**Given text:**
═══
Lesson one: The human eye
Receptor cell: a cell which is capable of sensing stimuli from the environment. Common Receptor cells include thermoreceptors, chemoreceoptors, mechanoreceptors, and photoreceptors.
Rods and cone cells: Are photoreceptors in the human eye (rods detect more efficiently in dim light, and more black and white. cones detect more in colour, and more in bright light)
Ganglion cell: A cell which conducts electricity to the optic nerve, in the eye.
Optic nerve: A nerve which runs to the brain (to the visual processing centre, in the occipital lobe).
Receptors are cells that can detect stimuli from the environment, creating an electrical impulse which passes along a sensory neurone. Make a table for the ´five senses´, that you would have heard of, and determine through discussion the sense organ involved, the relevant receptor cells (if you know them), and the kind of receptor cell they are.
Kinds of receptors:
- Thermoreceptors, detect heat.
- Photoreceptors, detect light
- Mechanoreceptors, detect forces eg. pressure, or stretching
- Chemoreceptors detect chemicals
Function of the human eye
Develop a table stating the function of the following parts of the eye: lens, choroid, retina, sclera, pupil, ciliary body, aqueous and vitreous humor, iris. Generate this through the video discussion.
Most of the eye is designed merely to direct and focus light onto the retina. The retina actually detects light.
Task: Watch the video, and draw flow charts to show the pathway of light, and the pathway of an electrical impulse, in the retina.
Rods and Cone cells are different photoreceptors
Cones: Distinguish colours, function better in bright light as they are less light sensitive. Exist as either red, blue, or green cones.
Rods: Do not distinguish colours, are more light sensitive.
Discussion Q. Which photoreceptors are more useful at night, and which are more useful during the day?
═══
**Available data:**
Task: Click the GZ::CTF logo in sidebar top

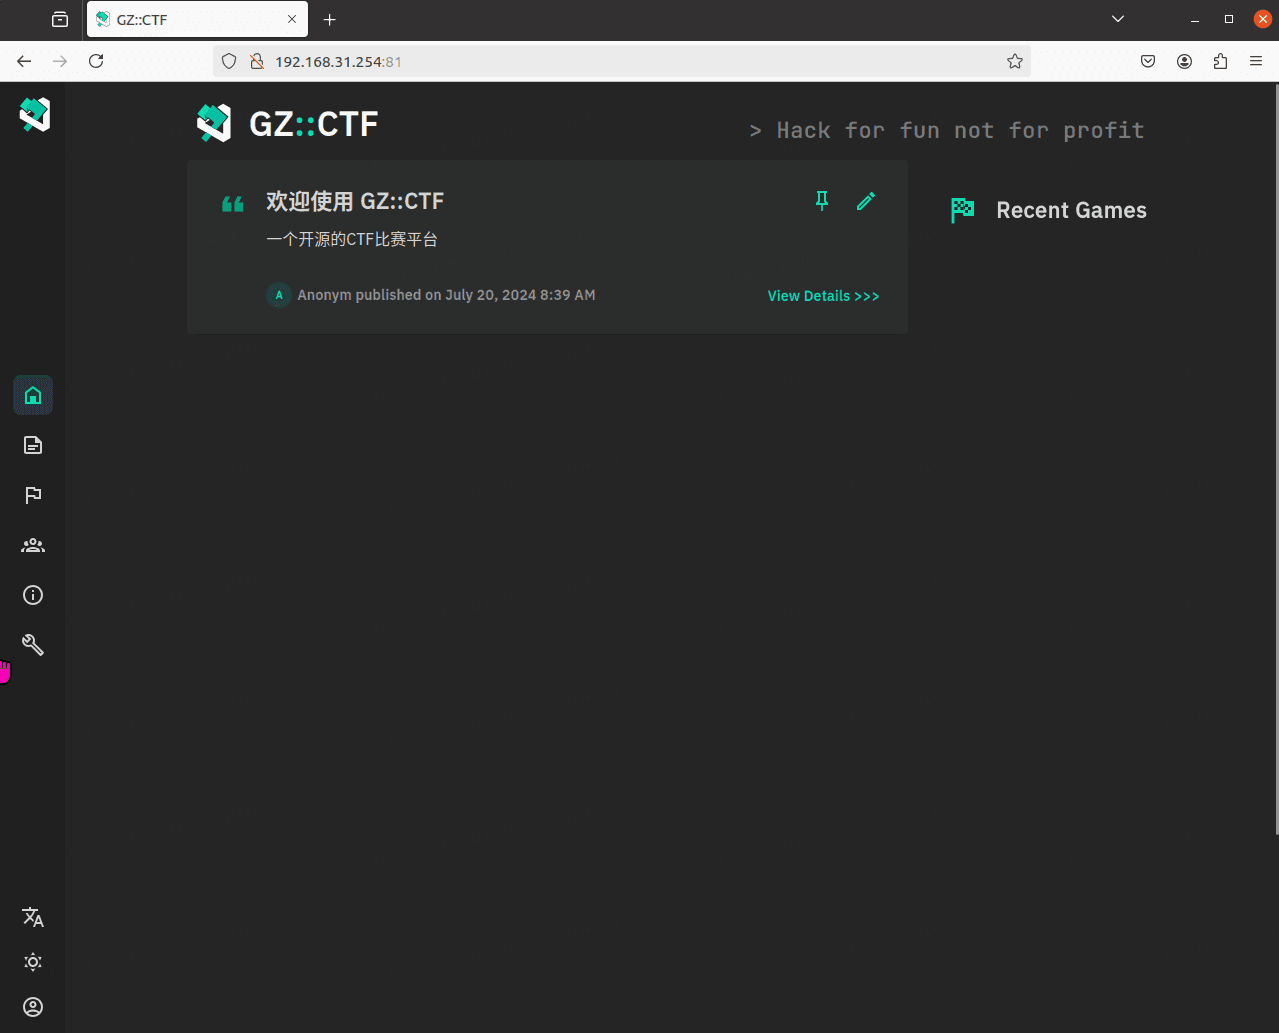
═══
**Directions:**
A – In the eye lesson, what makes cones work better in bright light? Answer in one to three sentences.
B – Decide whether each statement agrees with the eye lesson. Answer yes or no, and quote the deciding words from the lesson.
(i) Rods can tell colors apart.
(ii) Most parts of the eye detect light themselves.
(iii) Mechanoreceptors detect forces such as pressure or stretching.

**Answers by item:**
A – Cones work better in bright light because they are less light sensitive than rods. Rods are the more light-sensitive photoreceptors.

B –
(i) No: "Rods: Do not distinguish colours, are more light sensitive."
(ii) No: "Most of the eye is designed merely to direct and focus light onto the retina. The retina actually detects light."
(iii) Yes: "Mechanoreceptors, detect forces eg. pressure, or stretching"